- PROMPT -
Could you lay out every line of the items below as a JSON list of strings, one string per line, leaving out the blank lines?

- DATASET EXCERPTS -
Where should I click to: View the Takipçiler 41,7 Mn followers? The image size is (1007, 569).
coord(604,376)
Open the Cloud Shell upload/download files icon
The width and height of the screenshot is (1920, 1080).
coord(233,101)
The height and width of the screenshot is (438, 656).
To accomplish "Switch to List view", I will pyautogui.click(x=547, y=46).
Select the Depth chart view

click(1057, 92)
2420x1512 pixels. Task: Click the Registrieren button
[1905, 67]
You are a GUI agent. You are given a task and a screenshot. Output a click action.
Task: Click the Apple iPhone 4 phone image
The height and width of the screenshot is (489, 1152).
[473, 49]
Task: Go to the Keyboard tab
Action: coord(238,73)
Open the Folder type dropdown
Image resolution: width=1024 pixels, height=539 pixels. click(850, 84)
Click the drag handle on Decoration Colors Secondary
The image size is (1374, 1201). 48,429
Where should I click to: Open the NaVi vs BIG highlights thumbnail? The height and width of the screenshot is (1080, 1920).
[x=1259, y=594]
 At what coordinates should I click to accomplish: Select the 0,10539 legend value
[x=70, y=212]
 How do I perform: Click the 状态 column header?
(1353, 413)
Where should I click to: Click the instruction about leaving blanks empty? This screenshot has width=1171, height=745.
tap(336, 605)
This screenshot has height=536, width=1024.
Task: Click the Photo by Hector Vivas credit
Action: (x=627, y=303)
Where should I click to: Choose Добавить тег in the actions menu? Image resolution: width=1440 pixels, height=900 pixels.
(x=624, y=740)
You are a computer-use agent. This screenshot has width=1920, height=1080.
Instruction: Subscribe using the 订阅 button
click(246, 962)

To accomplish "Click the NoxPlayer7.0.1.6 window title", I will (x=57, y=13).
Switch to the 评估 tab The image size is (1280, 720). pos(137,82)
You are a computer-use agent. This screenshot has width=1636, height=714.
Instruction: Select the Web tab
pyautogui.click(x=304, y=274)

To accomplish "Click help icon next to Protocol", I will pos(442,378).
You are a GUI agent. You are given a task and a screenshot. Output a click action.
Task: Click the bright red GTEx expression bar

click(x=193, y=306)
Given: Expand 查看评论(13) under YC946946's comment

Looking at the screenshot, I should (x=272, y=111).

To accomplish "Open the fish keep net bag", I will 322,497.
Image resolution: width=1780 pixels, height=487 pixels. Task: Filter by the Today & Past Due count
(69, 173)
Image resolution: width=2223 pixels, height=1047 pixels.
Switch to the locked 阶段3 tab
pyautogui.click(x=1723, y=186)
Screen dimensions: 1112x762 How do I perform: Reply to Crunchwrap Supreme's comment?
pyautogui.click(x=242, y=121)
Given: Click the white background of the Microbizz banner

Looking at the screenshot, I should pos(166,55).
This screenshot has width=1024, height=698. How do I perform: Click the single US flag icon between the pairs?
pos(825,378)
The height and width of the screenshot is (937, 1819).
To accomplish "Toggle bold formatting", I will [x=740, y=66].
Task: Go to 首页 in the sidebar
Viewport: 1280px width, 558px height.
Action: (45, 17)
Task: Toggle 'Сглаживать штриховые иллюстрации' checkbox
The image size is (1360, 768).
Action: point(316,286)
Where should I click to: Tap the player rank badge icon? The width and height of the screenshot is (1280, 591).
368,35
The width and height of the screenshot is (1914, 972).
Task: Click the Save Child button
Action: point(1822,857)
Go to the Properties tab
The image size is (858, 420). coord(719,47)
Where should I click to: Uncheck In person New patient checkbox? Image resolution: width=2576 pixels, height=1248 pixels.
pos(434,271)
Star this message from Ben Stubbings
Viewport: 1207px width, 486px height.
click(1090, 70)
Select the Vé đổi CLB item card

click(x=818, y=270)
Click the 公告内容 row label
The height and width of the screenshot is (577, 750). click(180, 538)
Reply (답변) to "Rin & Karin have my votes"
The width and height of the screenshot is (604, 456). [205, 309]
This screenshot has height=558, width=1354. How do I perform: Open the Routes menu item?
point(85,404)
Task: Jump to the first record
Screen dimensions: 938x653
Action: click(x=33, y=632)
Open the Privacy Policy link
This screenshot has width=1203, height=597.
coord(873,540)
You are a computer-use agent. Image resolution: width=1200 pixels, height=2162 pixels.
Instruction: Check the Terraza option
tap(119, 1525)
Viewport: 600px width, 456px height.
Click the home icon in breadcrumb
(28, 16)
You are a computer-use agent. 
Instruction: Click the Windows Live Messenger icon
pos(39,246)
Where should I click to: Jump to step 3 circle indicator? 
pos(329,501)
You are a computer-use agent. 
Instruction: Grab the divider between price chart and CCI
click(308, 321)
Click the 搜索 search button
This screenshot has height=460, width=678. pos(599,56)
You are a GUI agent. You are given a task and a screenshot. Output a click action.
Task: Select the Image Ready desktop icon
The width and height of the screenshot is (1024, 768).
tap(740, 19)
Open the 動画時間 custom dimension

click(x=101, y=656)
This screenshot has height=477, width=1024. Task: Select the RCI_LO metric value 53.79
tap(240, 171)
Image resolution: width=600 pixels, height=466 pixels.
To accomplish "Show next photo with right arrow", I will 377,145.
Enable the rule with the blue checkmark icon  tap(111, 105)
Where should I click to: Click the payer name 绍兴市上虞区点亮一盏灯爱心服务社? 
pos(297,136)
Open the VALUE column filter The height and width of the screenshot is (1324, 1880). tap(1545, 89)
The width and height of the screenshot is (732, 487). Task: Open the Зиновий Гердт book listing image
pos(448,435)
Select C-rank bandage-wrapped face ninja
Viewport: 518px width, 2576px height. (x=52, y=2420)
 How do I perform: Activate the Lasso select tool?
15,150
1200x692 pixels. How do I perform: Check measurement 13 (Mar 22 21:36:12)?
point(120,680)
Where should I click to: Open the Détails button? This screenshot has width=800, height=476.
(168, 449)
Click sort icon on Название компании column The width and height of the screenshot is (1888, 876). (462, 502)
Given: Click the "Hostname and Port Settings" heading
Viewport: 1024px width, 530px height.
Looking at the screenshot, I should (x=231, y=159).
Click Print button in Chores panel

- SOLUTION TO THIS PROBLEM -
[
  "Where should I click to: View the Takipçiler 41,7 Mn followers? The image size is (1007, 569).",
  "coord(604,376)",
  "Open the Cloud Shell upload/download files icon",
  "The width and height of the screenshot is (1920, 1080).",
  "coord(233,101)",
  "The height and width of the screenshot is (438, 656).",
  "To accomplish \"Switch to List view\", I will pyautogui.click(x=547, y=46).",
  "Select the Depth chart view",
  "click(1057, 92)",
  "2420x1512 pixels. Task: Click the Registrieren button",
  "[1905, 67]",
  "You are a GUI agent. You are given a task and a screenshot. Output a click action.",
  "Task: Click the Apple iPhone 4 phone image",
  "The height and width of the screenshot is (489, 1152).",
  "[473, 49]",
  "Task: Go to the Keyboard tab",
  "Action: coord(238,73)",
  "Open the Folder type dropdown",
  "Image resolution: width=1024 pixels, height=539 pixels. click(850, 84)",
  "Click the drag handle on Decoration Colors Secondary",
  "The image size is (1374, 1201). 48,429",
  "Where should I click to: Open the NaVi vs BIG highlights thumbnail? The height and width of the screenshot is (1080, 1920).",
  "[x=1259, y=594]",
  " At what coordinates should I click to accomplish: Select the 0,10539 legend value",
  "[x=70, y=212]",
  " How do I perform: Click the 状态 column header?",
  "(1353, 413)",
  "Where should I click to: Click the instruction about leaving blanks empty? This screenshot has width=1171, height=745.",
  "tap(336, 605)",
  "This screenshot has height=536, width=1024.",
  "Task: Click the Photo by Hector Vivas credit",
  "Action: (x=627, y=303)",
  "Where should I click to: Choose Добавить тег in the actions menu? Image resolution: width=1440 pixels, height=900 pixels.",
  "(x=624, y=740)",
  "You are a computer-use agent. This screenshot has width=1920, height=1080.",
  "Instruction: Subscribe using the 订阅 button",
  "click(246, 962)",
  "To accomplish \"Click the NoxPlayer7.0.1.6 window title\", I will (x=57, y=13).",
  "Switch to the 评估 tab The image size is (1280, 720). pos(137,82)",
  "You are a computer-use agent. This screenshot has width=1636, height=714.",
  "Instruction: Select the Web tab",
  "pyautogui.click(x=304, y=274)",
  "To accomplish \"Click help icon next to Protocol\", I will pos(442,378).",
  "You are a GUI agent. You are given a task and a screenshot. Output a click action.",
  "Task: Click the bright red GTEx expression bar",
  "click(x=193, y=306)",
  "Given: Expand 查看评论(13) under YC946946's comment",
  "Looking at the screenshot, I should (x=272, y=111).",
  "To accomplish \"Open the fish keep net bag\", I will 322,497.",
  "Image resolution: width=1780 pixels, height=487 pixels. Task: Filter by the Today & Past Due count",
  "(69, 173)",
  "Image resolution: width=2223 pixels, height=1047 pixels.",
  "Switch to the locked 阶段3 tab",
  "pyautogui.click(x=1723, y=186)",
  "Screen dimensions: 1112x762 How do I perform: Reply to Crunchwrap Supreme's comment?",
  "pyautogui.click(x=242, y=121)",
  "Given: Click the white background of the Microbizz banner",
  "Looking at the screenshot, I should pos(166,55).",
  "This screenshot has width=1024, height=698. How do I perform: Click the single US flag icon between the pairs?",
  "pos(825,378)",
  "The height and width of the screenshot is (937, 1819).",
  "To accomplish \"Toggle bold formatting\", I will [x=740, y=66].",
  "Task: Go to 首页 in the sidebar",
  "Viewport: 1280px width, 558px height.",
  "Action: (45, 17)",
  "Task: Toggle 'Сглаживать штриховые иллюстрации' checkbox",
  "The image size is (1360, 768).",
  "Action: point(316,286)",
  "Where should I click to: Tap the player rank badge icon? The width and height of the screenshot is (1280, 591).",
  "368,35",
  "The width and height of the screenshot is (1914, 972).",
  "Task: Click the Save Child button",
  "Action: point(1822,857)",
  "Go to the Properties tab",
  "The image size is (858, 420). coord(719,47)",
  "Where should I click to: Uncheck In person New patient checkbox? Image resolution: width=2576 pixels, height=1248 pixels.",
  "pos(434,271)",
  "Star this message from Ben Stubbings",
  "Viewport: 1207px width, 486px height.",
  "click(1090, 70)",
  "Select the Vé đổi CLB item card",
  "click(x=818, y=270)",
  "Click the 公告内容 row label",
  "The height and width of the screenshot is (577, 750). click(180, 538)",
  "Reply (답변) to \"Rin & Karin have my votes\"",
  "The width and height of the screenshot is (604, 456). [205, 309]",
  "This screenshot has height=558, width=1354. How do I perform: Open the Routes menu item?",
  "point(85,404)",
  "Task: Jump to the first record",
  "Screen dimensions: 938x653",
  "Action: click(x=33, y=632)",
  "Open the Privacy Policy link",
  "This screenshot has width=1203, height=597.",
  "coord(873,540)",
  "You are a computer-use agent. Image resolution: width=1200 pixels, height=2162 pixels.",
  "Instruction: Check the Terraza option",
  "tap(119, 1525)",
  "Viewport: 600px width, 456px height.",
  "Click the home icon in breadcrumb",
  "(28, 16)",
  "You are a computer-use agent. ",
  "Instruction: Click the Windows Live Messenger icon",
  "pos(39,246)",
  "Where should I click to: Jump to step 3 circle indicator? ",
  "pos(329,501)",
  "You are a computer-use agent. ",
  "Instruction: Grab the divider between price chart and CCI",
  "click(308, 321)",
  "Click the 搜索 search button",
  "This screenshot has height=460, width=678. pos(599,56)",
  "You are a GUI agent. You are given a task and a screenshot. Output a click action.",
  "Task: Select the Image Ready desktop icon",
  "The width and height of the screenshot is (1024, 768).",
  "tap(740, 19)",
  "Open the 動画時間 custom dimension",
  "click(x=101, y=656)",
  "This screenshot has height=477, width=1024. Task: Select the RCI_LO metric value 53.79",
  "tap(240, 171)",
  "Image resolution: width=600 pixels, height=466 pixels.",
  "To accomplish \"Show next photo with right arrow\", I will 377,145.",
  "Enable the rule with the blue checkmark icon  tap(111, 105)",
  "Where should I click to: Click the payer name 绍兴市上虞区点亮一盏灯爱心服务社? ",
  "pos(297,136)",
  "Open the VALUE column filter The height and width of the screenshot is (1324, 1880). tap(1545, 89)",
  "The width and height of the screenshot is (732, 487). Task: Open the Зиновий Гердт book listing image",
  "pos(448,435)",
  "Select C-rank bandage-wrapped face ninja",
  "Viewport: 518px width, 2576px height. (x=52, y=2420)",
  " How do I perform: Activate the Lasso select tool?",
  "15,150",
  "1200x692 pixels. How do I perform: Check measurement 13 (Mar 22 21:36:12)?",
  "point(120,680)",
  "Where should I click to: Open the Détails button? This screenshot has width=800, height=476.",
  "(168, 449)",
  "Click sort icon on Название компании column The width and height of the screenshot is (1888, 876). (462, 502)",
  "Given: Click the \"Hostname and Port Settings\" heading",
  "Viewport: 1024px width, 530px height.",
  "Looking at the screenshot, I should (x=231, y=159).",
  "Click Print button in Chores panel"
]